[Dataset items]
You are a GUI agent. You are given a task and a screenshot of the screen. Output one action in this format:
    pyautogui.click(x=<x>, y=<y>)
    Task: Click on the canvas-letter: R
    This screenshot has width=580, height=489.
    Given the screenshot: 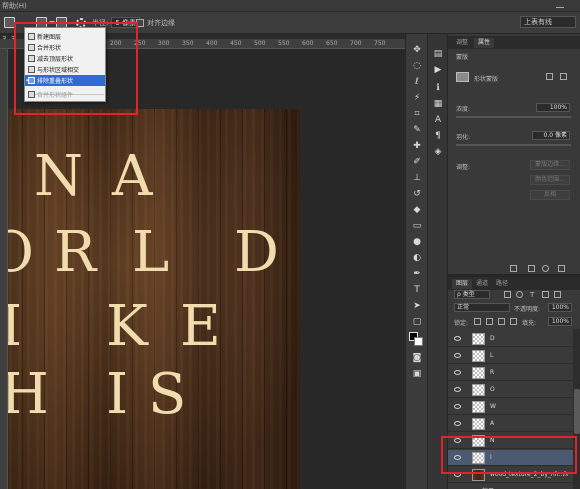 What is the action you would take?
    pyautogui.click(x=76, y=252)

* [TASK GOAL] Copy the data word for word, from its first line through the line containing "This screenshot has", including that line.

* [OUTPUT]
You are a GUI agent. You are given a task and a screenshot of the screen. Output one action in this format:
    pyautogui.click(x=<x>, y=<y>)
    Task: Click on the canvas-letter: R
    This screenshot has width=580, height=489.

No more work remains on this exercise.